Ambode frowned at what he described as the non-periodic review of the revenue formula as provided by the constitution to reflect evolving realities.
He said the review is crucial to enhance the viability of states and local government and their capacity to fulfil their developmental roles in the polity. 
The governor added: “States are disparaged for always carrying begging bowls to Abuja in quest of hand-outs from the Federal Government. This is a function of our present national constitution that burdens the Federal Government with activities and responsibilities that rightly fall within the province of states.

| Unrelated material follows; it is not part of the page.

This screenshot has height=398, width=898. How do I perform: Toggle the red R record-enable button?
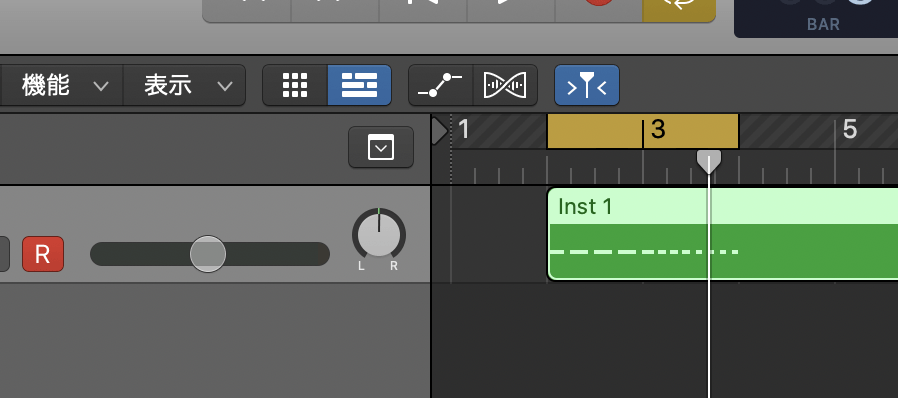[43, 254]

“The productivity and revenue-generating capacities of most states are thus stifled, thus turning them into no better than street beggar states incapable of even meeting routine obligations of paying workers’ salaries and pensions without federal support.”
Ambode recalled that Lagos State had fought and won several legal battles since 1999 that have systematically strengthened her autonomy and enhanced her fiscal viability. 

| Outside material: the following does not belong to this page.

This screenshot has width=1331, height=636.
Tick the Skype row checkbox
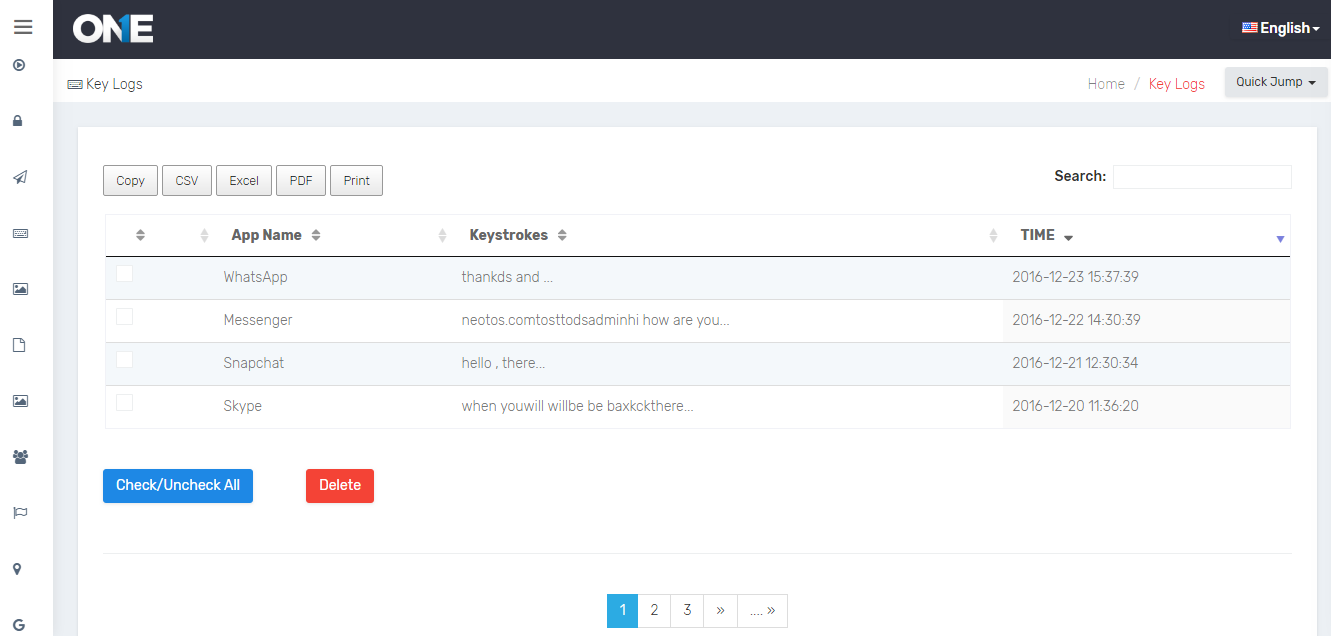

He noted that the state had won the legal control over the management of its environment, the control of urban and physical planning, the regulation of overhead masts, the registration and regulation of hotels and restaurants, and the control of inland waterways. 
Ambode said these victories belonged, not only to Lagos, but also to other states, adding that, if Lagos could achieve so much by fighting alone, the Southern Governors’ Forum will accomplish more through collective planning and strategy. 

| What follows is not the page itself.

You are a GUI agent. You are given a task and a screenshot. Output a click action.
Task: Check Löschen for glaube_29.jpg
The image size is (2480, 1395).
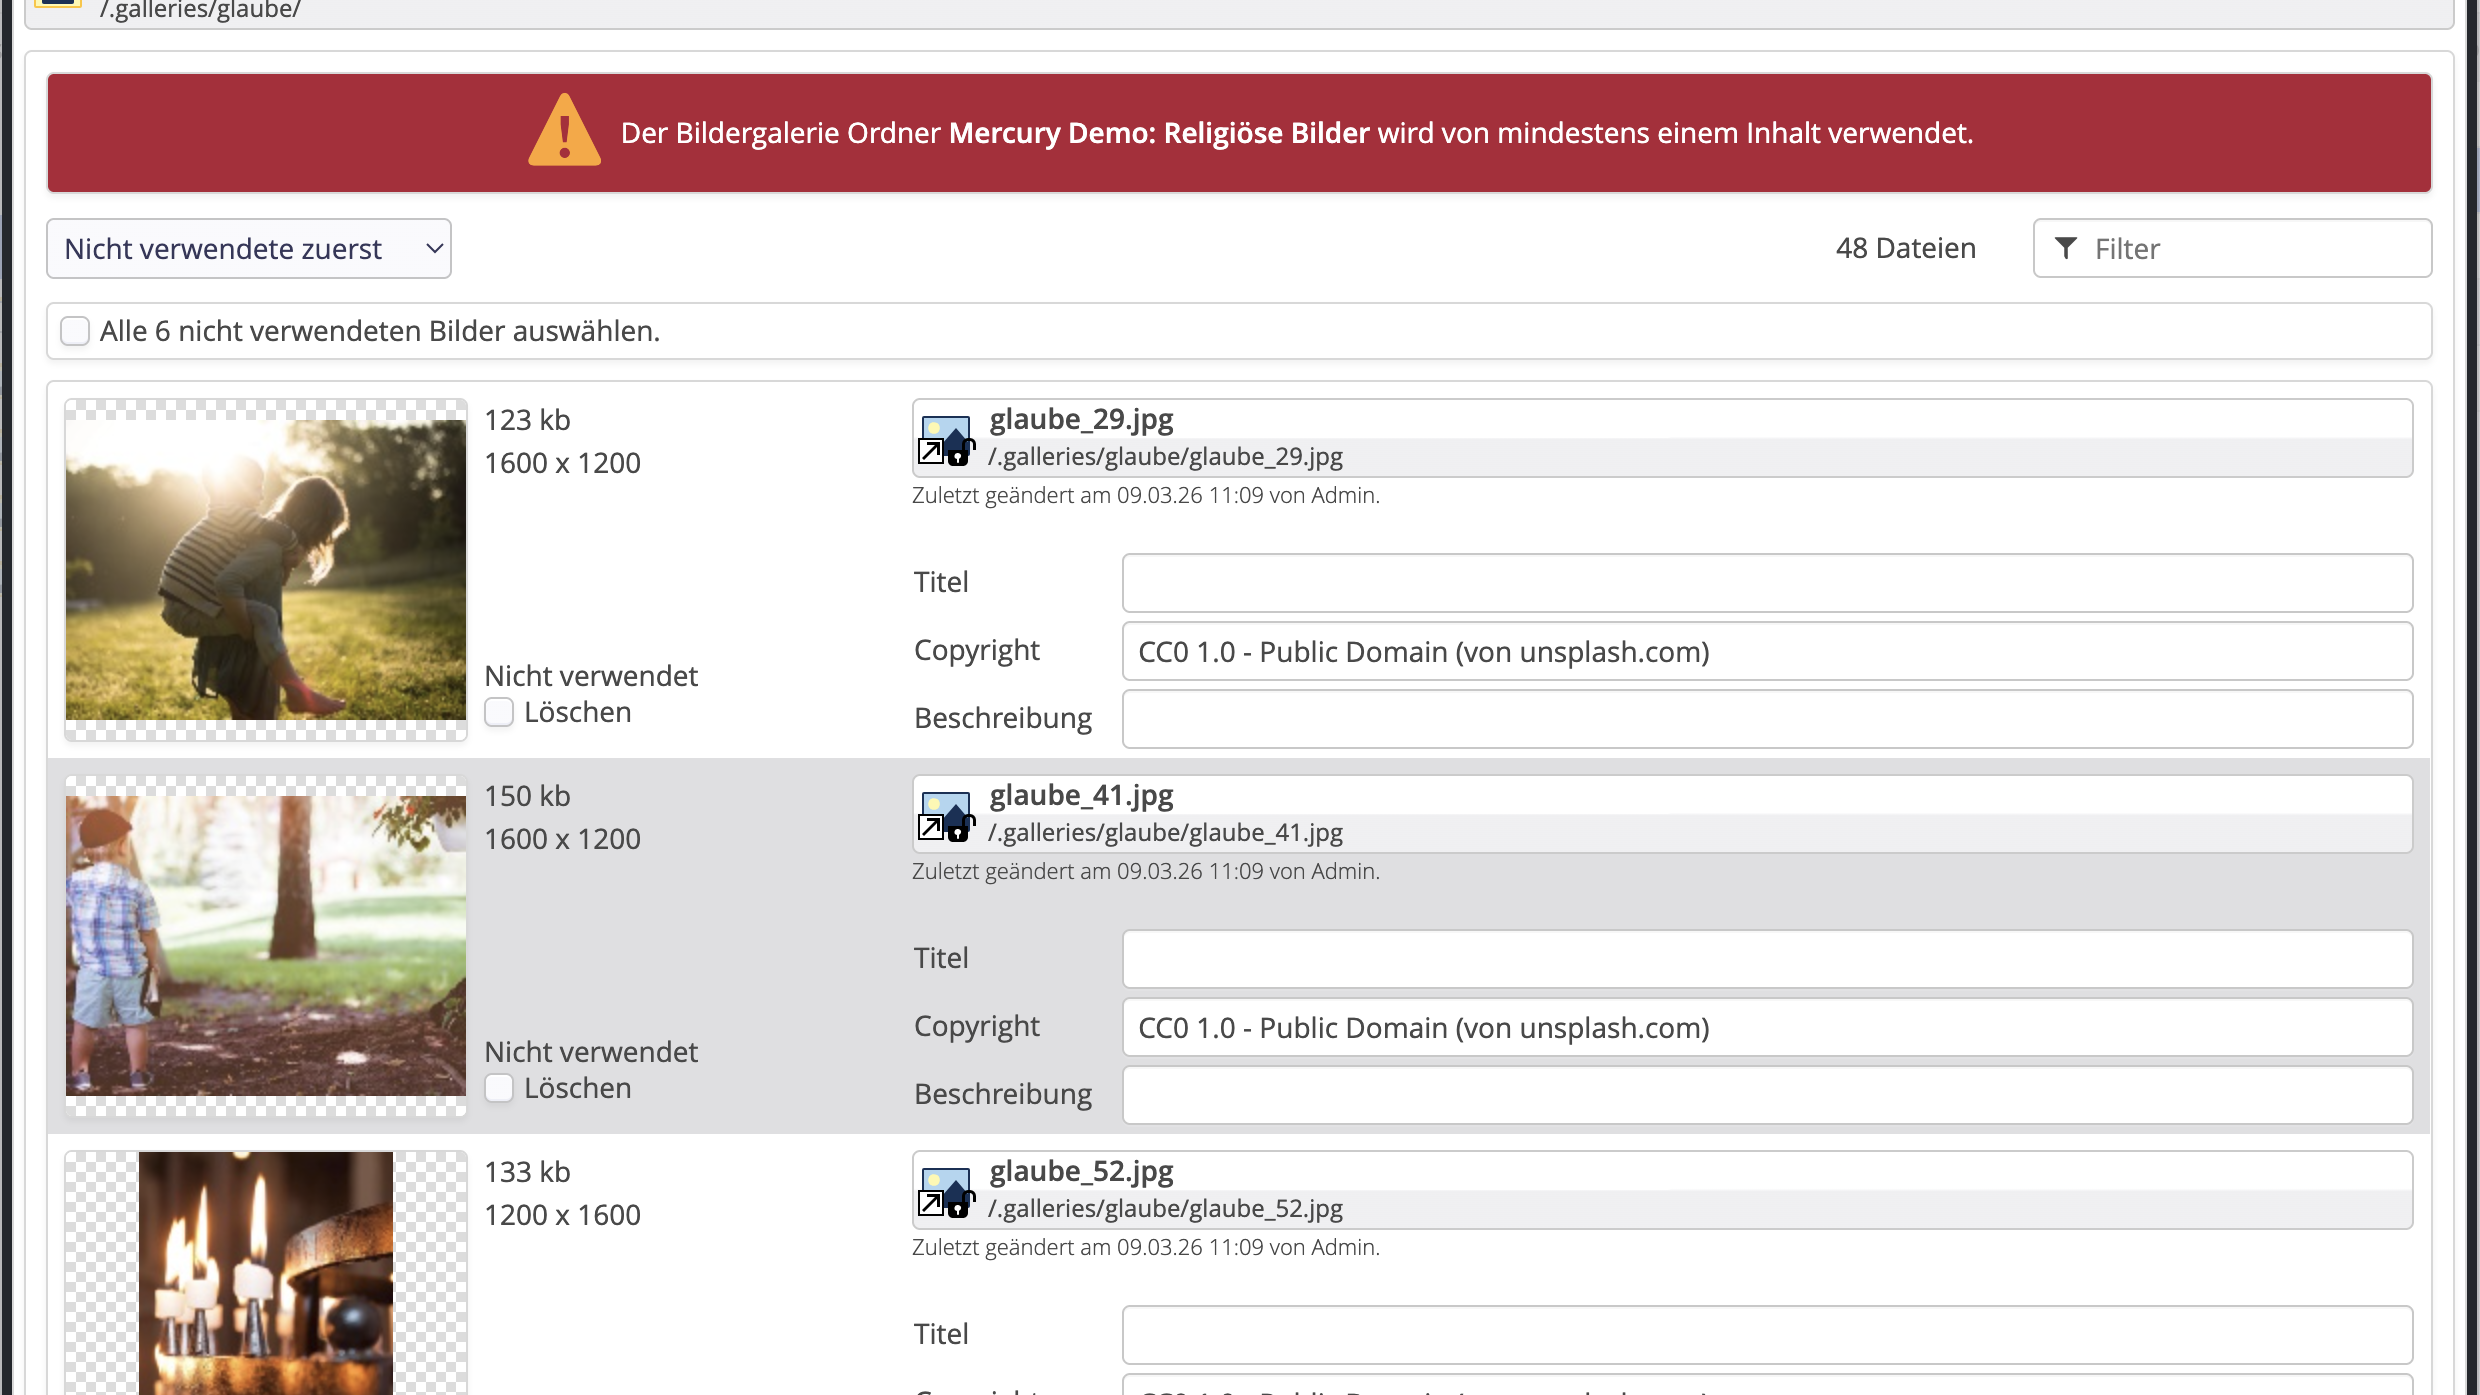(499, 712)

The governor said the forum has been reactivated at the time the National Assembly is harmonising its differences over the 1999 Constitution amendment, which will soon be transmitted to the Houses of Assembly for approval
He said: “It is important for this forum to comprehensively look at the proposed amendments with a view to working with our respective Houses of Assembly to ensure a coordinated response on our part that will strengthen the practice of democracy, federalism, constitutionalism and the rule of law. 
Ambode clarified that, while pushing for greater devolution of powers, responsibilities and resources from the centre to the states, the goal of the forum is neither to a weak centre and strong states and vice versa.
The governor paid tribute to former Lagos State Governor Bola Tinubu for his initiative, recalling that he hosted the first meeting of the forum in Akodo Beach Resort, Ibeju-Lekki, whe he was at the helm of affairs. 
He said while the initiative was received with mixed feelings at the time, Tinubu was vindicated later because of its achievements as the forum became a vocal voice on matters of critical importance, not only to the Southern Nigeria, but to the country as a whole. 
Ambode commended the forum for advocating for a special allocation to oil-producing states in the Federation Account, adding that its agitation led to the current 13 per cent revenue derivation and allocation from the Federation Account. 
He said: “Another major victory won towards strengthening the country’s practice of true federalism was the declaration by the Supreme Court in 2002 that the then prevalent practice of the Federal Government deducting monies from the Federation Account as a first charge for the funding of Joint Venture Contracts, the NNPC priority projects, servicing of Federal Government’s external debt, the judiciary and the Federal Capital Territory (FCT) and other federal obligations were illegal and unconstitutional.
“The Supreme Court in that case abolished the special funds created by the Federal Government to enable it draw funds from the Federation Account to pay for matters that fell within its exclusive responsibility before sharing whatever was left with states and local governments.”